FIG. 1 is an illustration of a typical net construction of the prior art in which all diamond shaped openings are substantially equal in size and shape.

FIG. 2 is an illustration of a first embodiment of the net of the invention in which the diamond shaped openings are not of uniform size and vary from a small diamond in one portion to a large diamond in another, portion of the net.

FIG. 3 is a diagram of a portion of a net made according to a second embodiment of the invention and in which the pattern varies alternatingly between small and large diamond shaped openings.

FIG. 4 is a top plan illustration of a completed net structure according to a third embodiment of the invention including side cords and end webbings.

FIG. 4a is a side elevation view of the completed net structure of FIG. 4 shown sagging at the center due to a supported weight.

FIG. 5 is a side elevation diagram of selected elements of a Raschel type machine suited to the invention and the knitting process done thereon, showing only six guide bars for clarity.
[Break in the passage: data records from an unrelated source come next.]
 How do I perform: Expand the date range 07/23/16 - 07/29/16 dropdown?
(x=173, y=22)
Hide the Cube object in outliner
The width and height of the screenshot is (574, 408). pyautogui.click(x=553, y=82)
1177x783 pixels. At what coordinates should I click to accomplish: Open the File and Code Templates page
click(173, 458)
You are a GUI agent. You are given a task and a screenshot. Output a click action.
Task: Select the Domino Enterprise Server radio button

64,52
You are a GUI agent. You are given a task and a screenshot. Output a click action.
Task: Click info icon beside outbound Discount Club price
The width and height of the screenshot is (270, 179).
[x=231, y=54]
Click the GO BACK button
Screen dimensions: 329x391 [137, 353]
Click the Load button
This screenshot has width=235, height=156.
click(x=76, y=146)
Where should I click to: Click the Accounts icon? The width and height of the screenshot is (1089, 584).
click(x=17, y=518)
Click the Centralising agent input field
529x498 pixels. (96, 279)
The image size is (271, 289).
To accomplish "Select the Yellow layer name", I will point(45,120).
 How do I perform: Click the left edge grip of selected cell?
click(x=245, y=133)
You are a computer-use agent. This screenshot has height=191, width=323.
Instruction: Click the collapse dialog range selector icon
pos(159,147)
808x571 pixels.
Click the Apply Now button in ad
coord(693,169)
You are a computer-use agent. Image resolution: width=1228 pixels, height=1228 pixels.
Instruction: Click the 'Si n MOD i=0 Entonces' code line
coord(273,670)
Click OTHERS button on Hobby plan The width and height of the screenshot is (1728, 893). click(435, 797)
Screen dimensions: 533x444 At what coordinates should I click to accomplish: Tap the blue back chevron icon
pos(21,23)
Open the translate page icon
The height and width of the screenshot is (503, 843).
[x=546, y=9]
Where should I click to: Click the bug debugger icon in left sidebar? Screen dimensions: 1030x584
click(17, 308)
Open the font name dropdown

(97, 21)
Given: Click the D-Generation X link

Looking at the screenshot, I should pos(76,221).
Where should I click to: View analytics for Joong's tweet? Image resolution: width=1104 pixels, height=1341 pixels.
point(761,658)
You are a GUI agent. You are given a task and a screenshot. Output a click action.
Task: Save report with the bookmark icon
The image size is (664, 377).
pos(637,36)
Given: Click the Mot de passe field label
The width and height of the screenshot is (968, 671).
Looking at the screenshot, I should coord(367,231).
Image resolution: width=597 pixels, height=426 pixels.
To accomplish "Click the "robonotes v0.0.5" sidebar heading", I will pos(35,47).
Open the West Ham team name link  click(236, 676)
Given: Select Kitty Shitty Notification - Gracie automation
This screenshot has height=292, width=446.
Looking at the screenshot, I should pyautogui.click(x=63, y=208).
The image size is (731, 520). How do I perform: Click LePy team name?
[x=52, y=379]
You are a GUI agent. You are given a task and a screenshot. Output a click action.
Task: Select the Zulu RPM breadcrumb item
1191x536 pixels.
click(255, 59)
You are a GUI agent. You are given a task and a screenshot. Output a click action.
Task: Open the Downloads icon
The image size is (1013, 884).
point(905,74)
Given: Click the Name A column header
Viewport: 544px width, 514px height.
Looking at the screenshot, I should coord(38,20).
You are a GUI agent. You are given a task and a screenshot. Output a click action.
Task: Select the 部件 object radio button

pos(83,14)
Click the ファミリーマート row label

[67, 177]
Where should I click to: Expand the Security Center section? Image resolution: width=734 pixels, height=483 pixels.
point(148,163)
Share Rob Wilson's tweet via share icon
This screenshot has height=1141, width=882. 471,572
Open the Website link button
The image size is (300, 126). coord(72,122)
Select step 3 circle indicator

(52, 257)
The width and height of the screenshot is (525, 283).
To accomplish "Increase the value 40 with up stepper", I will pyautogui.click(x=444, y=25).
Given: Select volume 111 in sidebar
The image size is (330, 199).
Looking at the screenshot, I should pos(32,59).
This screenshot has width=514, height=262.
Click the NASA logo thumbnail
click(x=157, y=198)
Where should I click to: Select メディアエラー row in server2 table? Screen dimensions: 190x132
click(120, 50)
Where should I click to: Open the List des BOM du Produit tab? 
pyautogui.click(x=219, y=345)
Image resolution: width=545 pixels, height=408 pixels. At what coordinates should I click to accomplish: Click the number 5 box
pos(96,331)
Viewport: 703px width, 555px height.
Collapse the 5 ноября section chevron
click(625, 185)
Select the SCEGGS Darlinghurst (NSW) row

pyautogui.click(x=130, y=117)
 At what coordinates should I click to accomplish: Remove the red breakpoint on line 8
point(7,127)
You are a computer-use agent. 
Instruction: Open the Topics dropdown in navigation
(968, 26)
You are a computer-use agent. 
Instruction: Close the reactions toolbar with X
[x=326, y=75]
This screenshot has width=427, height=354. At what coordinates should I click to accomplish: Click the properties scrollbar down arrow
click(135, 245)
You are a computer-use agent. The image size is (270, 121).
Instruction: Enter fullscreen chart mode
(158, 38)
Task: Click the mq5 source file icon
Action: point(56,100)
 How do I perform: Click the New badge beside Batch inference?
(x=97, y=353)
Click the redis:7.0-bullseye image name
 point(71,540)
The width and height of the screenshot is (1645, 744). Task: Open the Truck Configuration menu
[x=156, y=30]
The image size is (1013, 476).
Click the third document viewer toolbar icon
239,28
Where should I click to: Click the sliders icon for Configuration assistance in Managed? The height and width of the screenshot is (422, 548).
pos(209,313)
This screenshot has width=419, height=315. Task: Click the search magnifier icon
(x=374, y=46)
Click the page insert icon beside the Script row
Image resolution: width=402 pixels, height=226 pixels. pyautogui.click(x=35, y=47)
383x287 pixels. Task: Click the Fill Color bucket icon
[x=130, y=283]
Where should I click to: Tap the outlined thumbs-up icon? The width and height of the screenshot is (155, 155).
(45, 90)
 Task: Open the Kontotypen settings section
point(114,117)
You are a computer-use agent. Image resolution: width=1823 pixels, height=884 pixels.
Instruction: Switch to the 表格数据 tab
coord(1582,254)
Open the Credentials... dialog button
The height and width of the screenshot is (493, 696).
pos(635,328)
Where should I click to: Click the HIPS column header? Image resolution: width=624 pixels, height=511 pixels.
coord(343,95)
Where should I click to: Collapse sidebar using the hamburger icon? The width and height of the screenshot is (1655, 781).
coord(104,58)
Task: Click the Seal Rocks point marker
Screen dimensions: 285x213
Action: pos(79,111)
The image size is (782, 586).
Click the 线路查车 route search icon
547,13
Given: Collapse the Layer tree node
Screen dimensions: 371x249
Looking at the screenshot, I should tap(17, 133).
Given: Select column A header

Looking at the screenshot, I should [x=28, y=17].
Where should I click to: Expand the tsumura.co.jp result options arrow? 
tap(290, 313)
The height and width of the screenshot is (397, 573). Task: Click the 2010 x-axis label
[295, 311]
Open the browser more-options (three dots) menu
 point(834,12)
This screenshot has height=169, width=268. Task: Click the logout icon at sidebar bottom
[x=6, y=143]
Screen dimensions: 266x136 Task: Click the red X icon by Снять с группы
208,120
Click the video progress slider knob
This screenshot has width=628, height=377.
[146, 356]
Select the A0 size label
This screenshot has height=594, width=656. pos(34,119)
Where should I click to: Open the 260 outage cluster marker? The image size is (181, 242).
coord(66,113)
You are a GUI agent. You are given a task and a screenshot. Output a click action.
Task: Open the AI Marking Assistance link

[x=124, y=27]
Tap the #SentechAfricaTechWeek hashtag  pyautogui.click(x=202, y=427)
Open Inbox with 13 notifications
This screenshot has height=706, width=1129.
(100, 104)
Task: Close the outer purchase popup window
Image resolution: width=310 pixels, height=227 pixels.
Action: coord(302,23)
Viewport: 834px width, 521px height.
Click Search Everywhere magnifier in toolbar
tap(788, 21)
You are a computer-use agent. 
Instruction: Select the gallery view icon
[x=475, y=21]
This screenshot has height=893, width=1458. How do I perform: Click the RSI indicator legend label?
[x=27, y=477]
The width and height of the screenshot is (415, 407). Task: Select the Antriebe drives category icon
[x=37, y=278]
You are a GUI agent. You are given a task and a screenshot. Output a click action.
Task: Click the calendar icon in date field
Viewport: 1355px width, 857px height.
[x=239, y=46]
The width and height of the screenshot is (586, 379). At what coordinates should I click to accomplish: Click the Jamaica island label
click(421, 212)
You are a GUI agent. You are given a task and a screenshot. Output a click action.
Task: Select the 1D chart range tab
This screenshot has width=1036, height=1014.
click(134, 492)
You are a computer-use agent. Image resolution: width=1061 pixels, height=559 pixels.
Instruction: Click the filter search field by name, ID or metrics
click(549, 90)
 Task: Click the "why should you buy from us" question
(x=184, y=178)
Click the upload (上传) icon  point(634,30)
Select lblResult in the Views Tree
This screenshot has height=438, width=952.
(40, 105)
FIG. 6 is a front elevation representation of a modified stitch control mechanism for a Raschel knitting machine showing dual pattern chain drums in accordance with the invention.

FIG. 7 is an illustration of a section of a typical pattern chain used for stitch control in a Raschel knitting machine.

FIG. 8 is a schematic illustration of the method of the invention showing each step used and the result of each step on the knitted netting produced, by way of example, according to FIG. 3.

FIG. 9 is a knitting pattern diagram showing the stitch formation for a single opening of a net produced as in FIG. 2 on a six guide bar machine according to the invention.

FIG. 10 is a diagram of a portion of a net made according to the invention and enlarged to diagrammatically depict knitting stitches.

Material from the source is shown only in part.